Connectivity is where these speakers show their ambition. Both models support Bluetooth 6.0 and Auracast, which means you can chain multiple speakers together seamlessly. There are dual inputs for microphone and guitar, USB-C for lossless audio, an optical input, and a standard 3.5-millimeter jack. The JBL One app gives you remote control from your phone. An IPX4 rating handles splashes without flinching. Battery life is substantial: the larger model runs for up to 18 hours on a charge, with a 10-minute quick charge good for an additional 2 hours. The smaller one manages 15 hours, and that same 10-minute top-up yields 80 minutes of playback.
Pricing starts at €399.99, which positions these as premium options in the portable speaker category but not unreasonable given what's inside. The technology itself isn't entirely new to JBL's portfolio—the PartyBox 720 already featured PEN dome tweeters in a larger format—but miniaturizing it for speakers you can actually carry represents a meaningful step forward. The shift from visual spectacle to acoustic fidelity suggests the market is maturing, or at least that JBL believes it is. Whether consumers agree will become clear once these hit shelves.
Notable Quotes
The previous generation relied on striking power and predictable visual effects; this generation prioritizes acoustic fidelity.— JBL product positioning
The Hearth Conversation Another angle on the story
Why move professional tweeter technology into a portable speaker? Isn't that overkill for a backyard party?

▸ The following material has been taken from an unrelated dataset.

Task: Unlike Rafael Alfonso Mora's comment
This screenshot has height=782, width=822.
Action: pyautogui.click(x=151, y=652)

Not really. The whole point is that when you're playing music outdoors or in a large room, the sound has to travel farther and compete with ambient noise. A cheap tweeter gets lost. A good one stays clear and present, even at volume.

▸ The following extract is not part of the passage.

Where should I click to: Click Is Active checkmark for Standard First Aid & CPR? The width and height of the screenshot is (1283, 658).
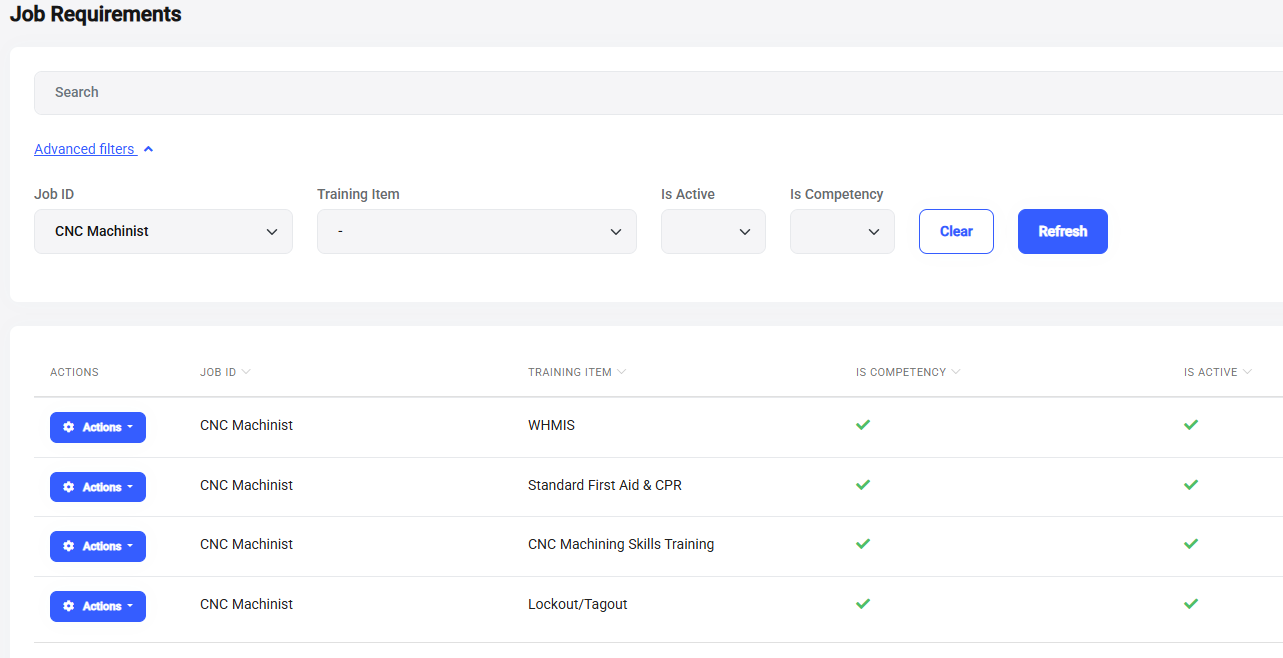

So this is about clarity over loudness?
Exactly. Loudness is easy—you just add watts. Clarity at volume is harder. It's the difference between hearing every instrument in a song versus hearing a wall of noise.
The hexagonal design seems like a departure. Is that just aesthetic, or does it serve a purpose?

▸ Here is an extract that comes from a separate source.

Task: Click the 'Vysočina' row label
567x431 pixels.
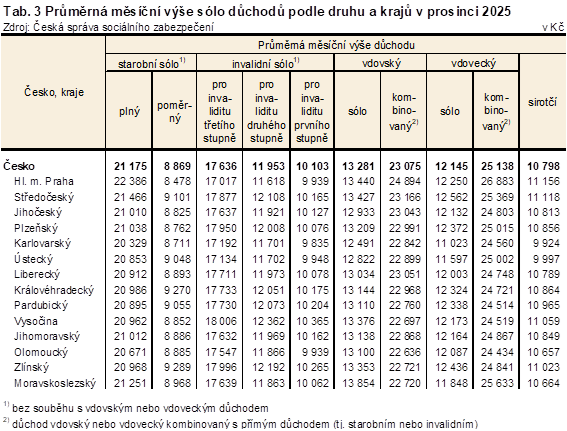Action: point(36,321)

Partly aesthetic, but the shape also affects how sound disperses. And the single central dial simplifies the interface—you're not hunting through buttons to adjust things.
Battery life of 18 hours seems generous for a speaker this size. How are they managing that?
Efficient amplification and smart power management. But also, you're not running the lights at full brightness the whole time, which helps. The quick-charge feature is the real win—10 minutes gets you through another couple of hours if you need it.
What does this say about where the portable speaker market is heading?
It says people are willing to pay more for something that actually sounds good. The party speaker category has been stuck on spectacle for a while. This is JBL saying: maybe it's time to grow up a little.